What if you cheat on your spouse, having sex with someone else. Would you have it once, was a mistake, you regret and never tells you wife? Or would you confess to her?
And for the people who once had that before, what was your reaction?


----------



## justonelife (Jul 29, 2010)

Dude - Just divorce your poor wife. You obviously don't want to be married to her. There's no point in repeatedly posting here about your desires for other women. Nobody is going to tell you it's okay. They will tell you to either be faithful to your wife or divorce her. There's no middle ground.


----------



## CuddleBug (Nov 26, 2012)

If you still love your wife and this was just sex with another woman, let it go, don't tell her. Go to marriage counseling and have chats with how to better the marriage and what you are lacking that made you weak and you cheated on her.

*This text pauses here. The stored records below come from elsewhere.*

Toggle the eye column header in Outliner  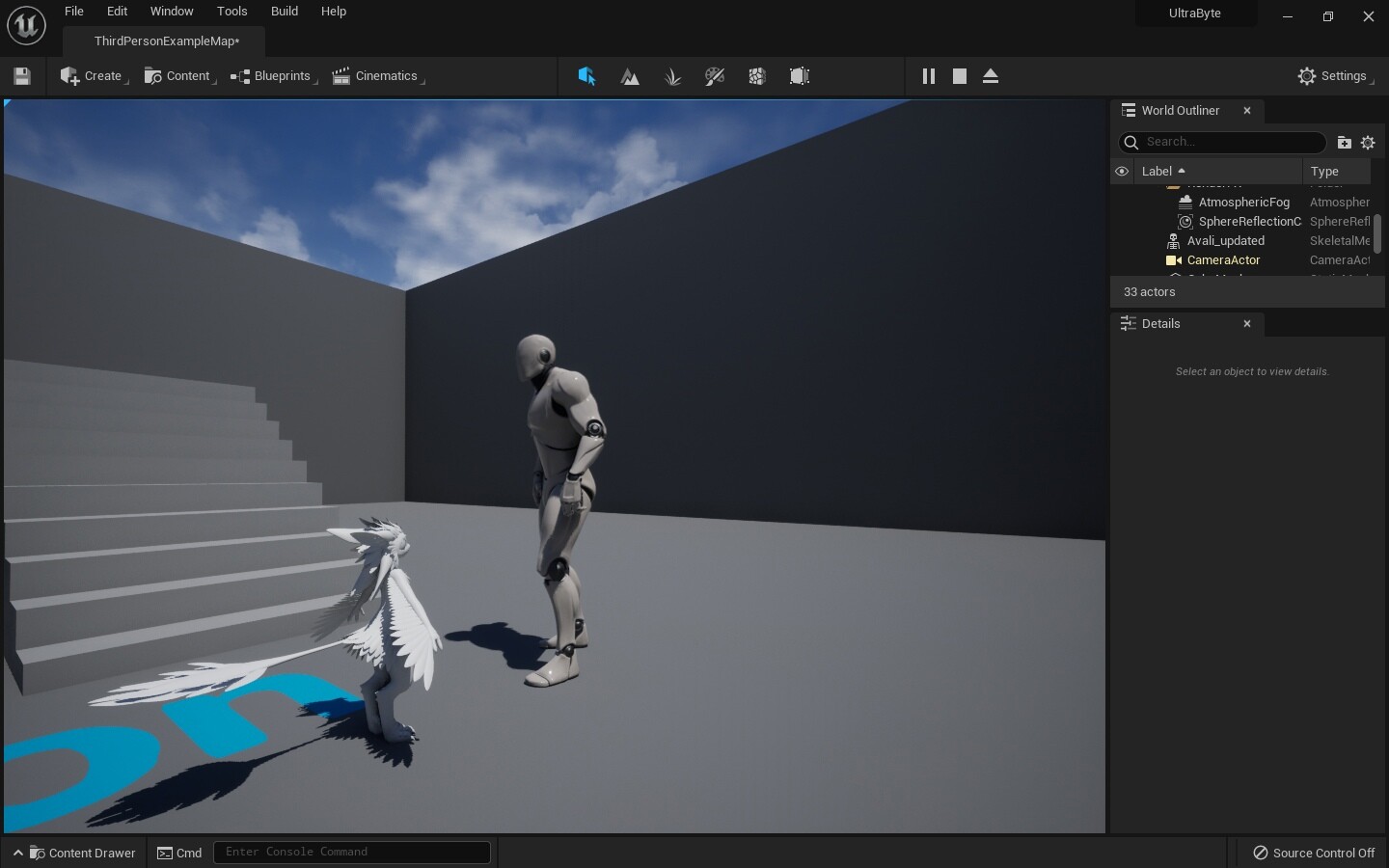click(x=1121, y=172)
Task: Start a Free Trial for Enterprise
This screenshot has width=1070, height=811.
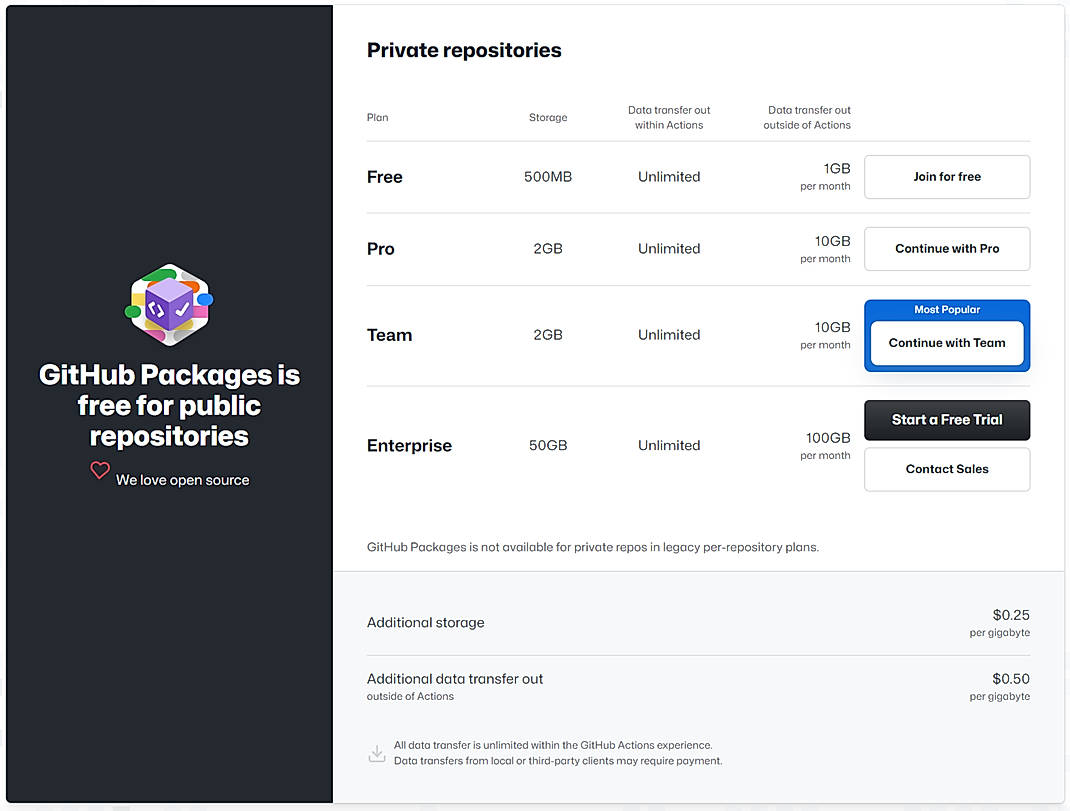Action: [x=946, y=420]
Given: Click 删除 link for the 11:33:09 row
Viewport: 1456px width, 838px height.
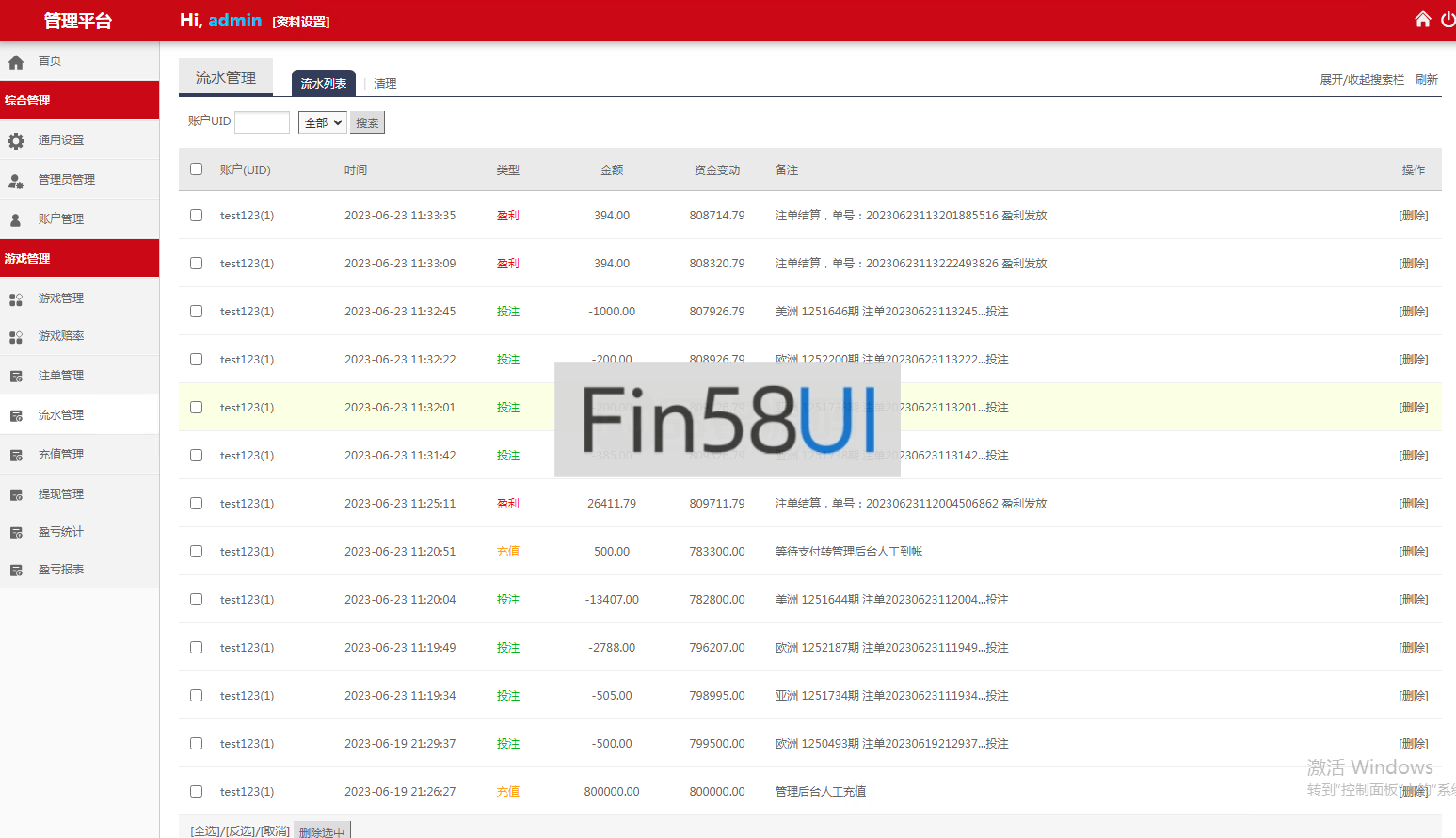Looking at the screenshot, I should pyautogui.click(x=1413, y=264).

Now if you are done with your wife, more than just sex, then divorce her and set her free. She deserves better.


----------



## totallywarped (Jan 26, 2013)

Spend some time in the infidelity threads, if you love your wife you can't possibly want to hurt her like that. Ask for an open marriage or divorce her.


----------



## Anon Pink (Jan 17, 2013)

lfortender said:


> I dont Know what to do anymore, my Wife doesnt satisfies in bed. I try to talk and she always says the problem is in my mind, is not what it looks like! We almost dont have sex anymore, sometimes once a week, sometimes three times a month! I'm starting to feel atraction by other girls, of course i didnt tell her that! The main problem is because she never start the sex, i always start, i always go after her, she doesnt care if we get a week or more without sex, she doesnt give importance to sex, she doesnt do blowjob, doesnt do anal (i'd love to get sucked and have anal with her), she doesnt look for Anything new, doesnt read sex books to develop new techniques, she doesnt use sex toys, she doesnt try new positions, and more! I think she pretends to like sex but she doesnt! I dont Know what to do anymore, i think i'll divorce, i think i'll start to look for other women who likes sex, who will fill me! What you think i could do friends? Tell me, am i crazy? Am i a sex addict?

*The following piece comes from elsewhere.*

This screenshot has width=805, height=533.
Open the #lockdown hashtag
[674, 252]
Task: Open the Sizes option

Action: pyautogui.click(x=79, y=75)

Your wife didn't make you happy because she isn't experienced sexually, she wouldn't read sex books, didn't make the first move, wouldn't give you blow job and didn't offer her ass to you....so you had sex with another woman and now are wondering what to do.

How old are you? How old is your wife? How long have you two been married? Was she a virgin before you? has she ever had an orgasm? How would you know for sure because a LOT of women fake it? What do YOU do to take care of her emotional needs?


----------



## MissScarlett (May 22, 2013)

I think the problem is that with a lot of things, once you've crossed the line it is so much easier to do a second time.


----------



## chillymorn (Aug 11, 2010)

lfortender said:


> What if you cheat on your spouse, having sex with someone else. Would you have it once, was a mistake, you regret and never tells you wife? Or would you confess to her?
> And for the people who once had that before, what was your reaction?


my theory is that most women who don't want sex is because their hooked up with a lousy lover.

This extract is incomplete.